When Kung Lao entered him, it was with excruciating slowness, watching Bihan’s face for any sign of pain. Bihan’s eyes were closed, his mouth open, his body arching into the intrusion.
“Look at me,” Kung Lao breathed.
Bihan’s eyes opened. Frost gathered at the corners, tears and power mingling. But he didn’t look away.
“You’re here,” Bihan said, voice broken. “You’re really here.”
“I’m not going anywhere.”
Kung Lao moved inside him, a rhythm that built slowly, steadily, like a tide coming in. Bihan’s hands came up, gripping Kung Lao’s shoulders, nails digging in hard enough to draw blood.
“That’s it,” Kung Lao groaned. “Let go. I’ve got you.”

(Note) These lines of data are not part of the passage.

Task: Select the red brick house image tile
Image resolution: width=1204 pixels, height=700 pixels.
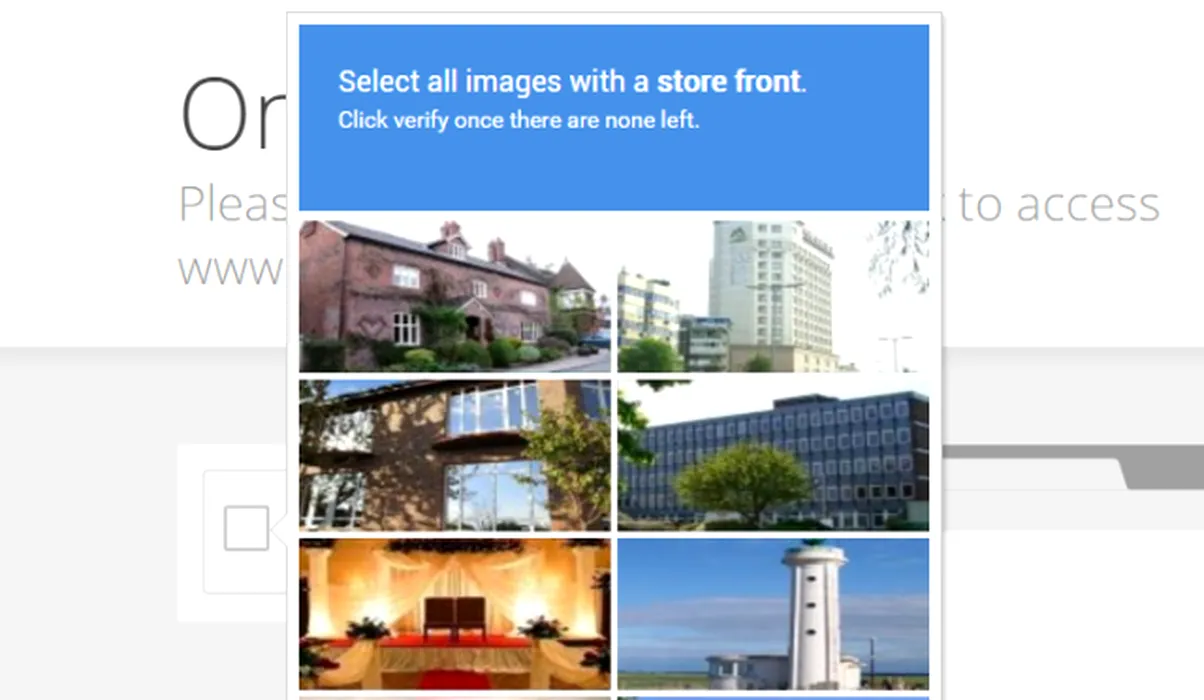Action: 454,296

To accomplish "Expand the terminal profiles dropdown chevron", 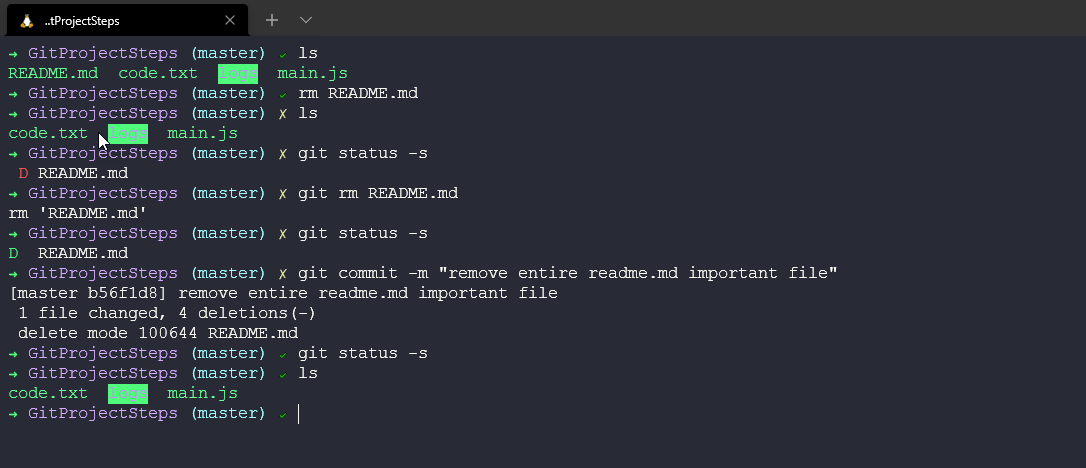I will 306,20.
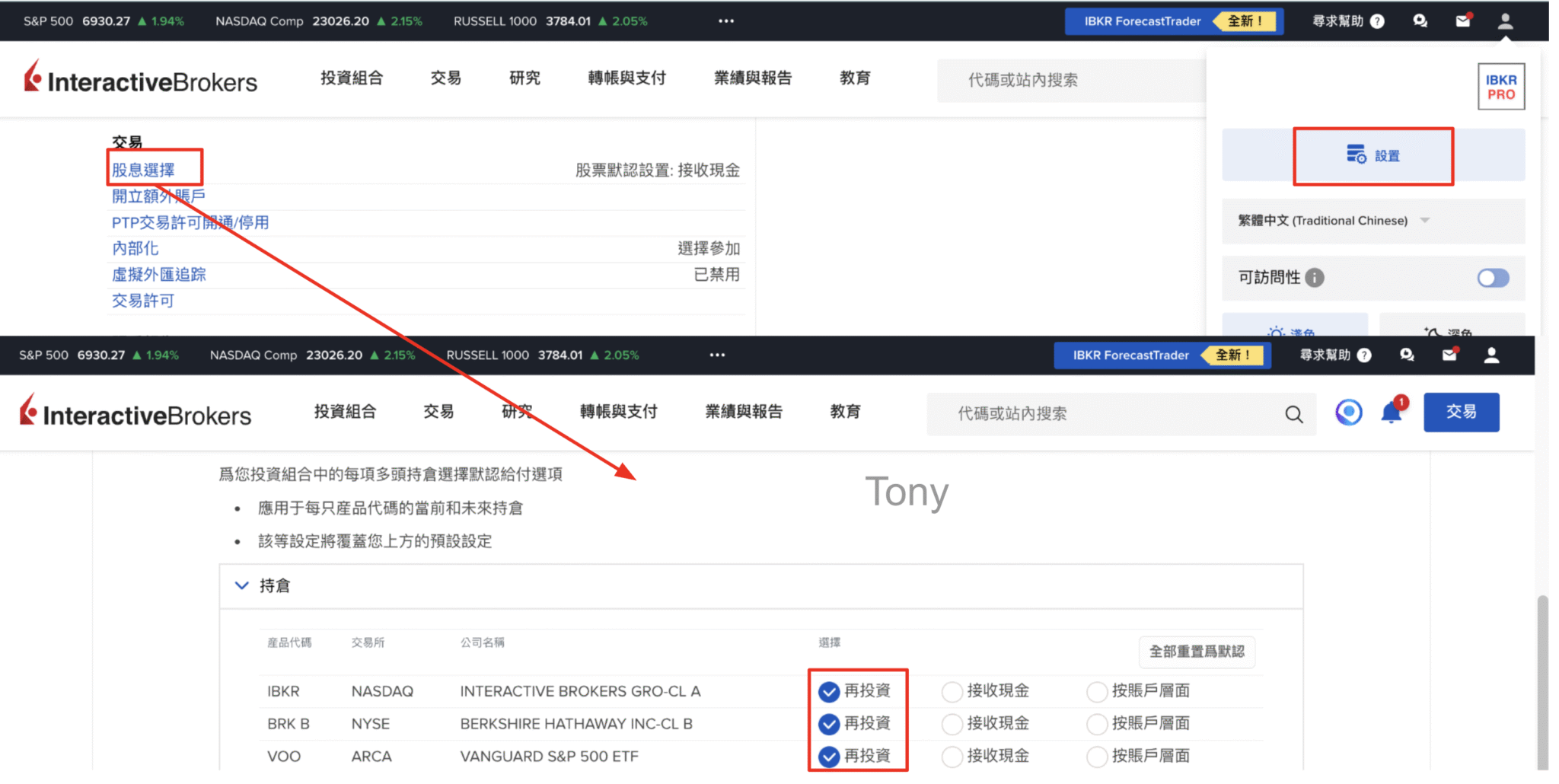Click the vertical scrollbar thumb
1559x784 pixels.
click(1542, 677)
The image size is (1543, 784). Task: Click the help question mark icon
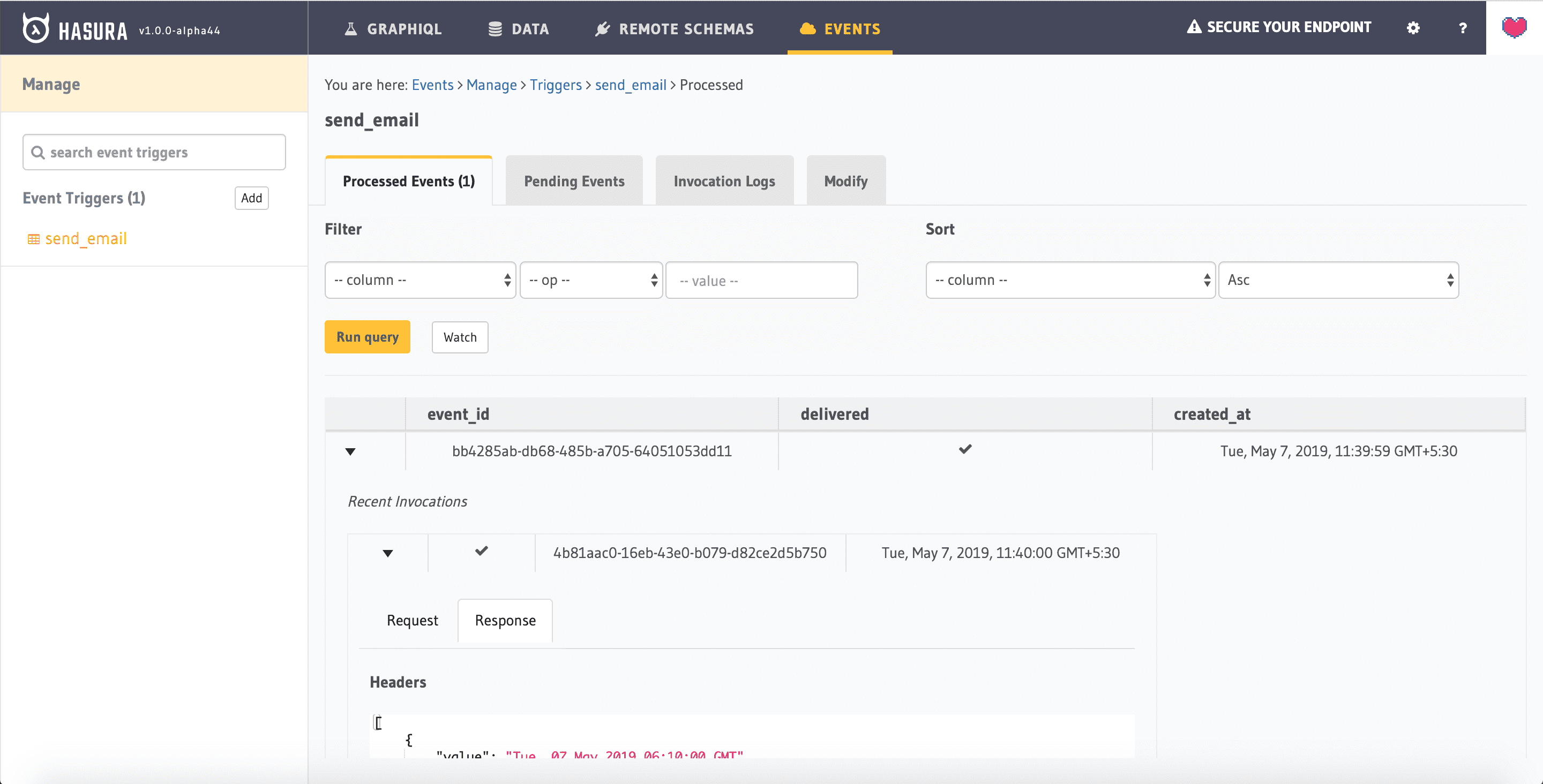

The climax crested, shattered Bihan into pieces, and Kung Lao held him as he broke, whispering reassurances into his skin until the trembling stopped. When Kung Lao found his own release, it was with Bihan’s name on his lips, a prayer and a promise.
Afterward, they lay tangled together, the sheets damp and twisted around their legs. Bihan’s head rested on Kung Lao’s chest, listening to the heartbeat beneath his ear.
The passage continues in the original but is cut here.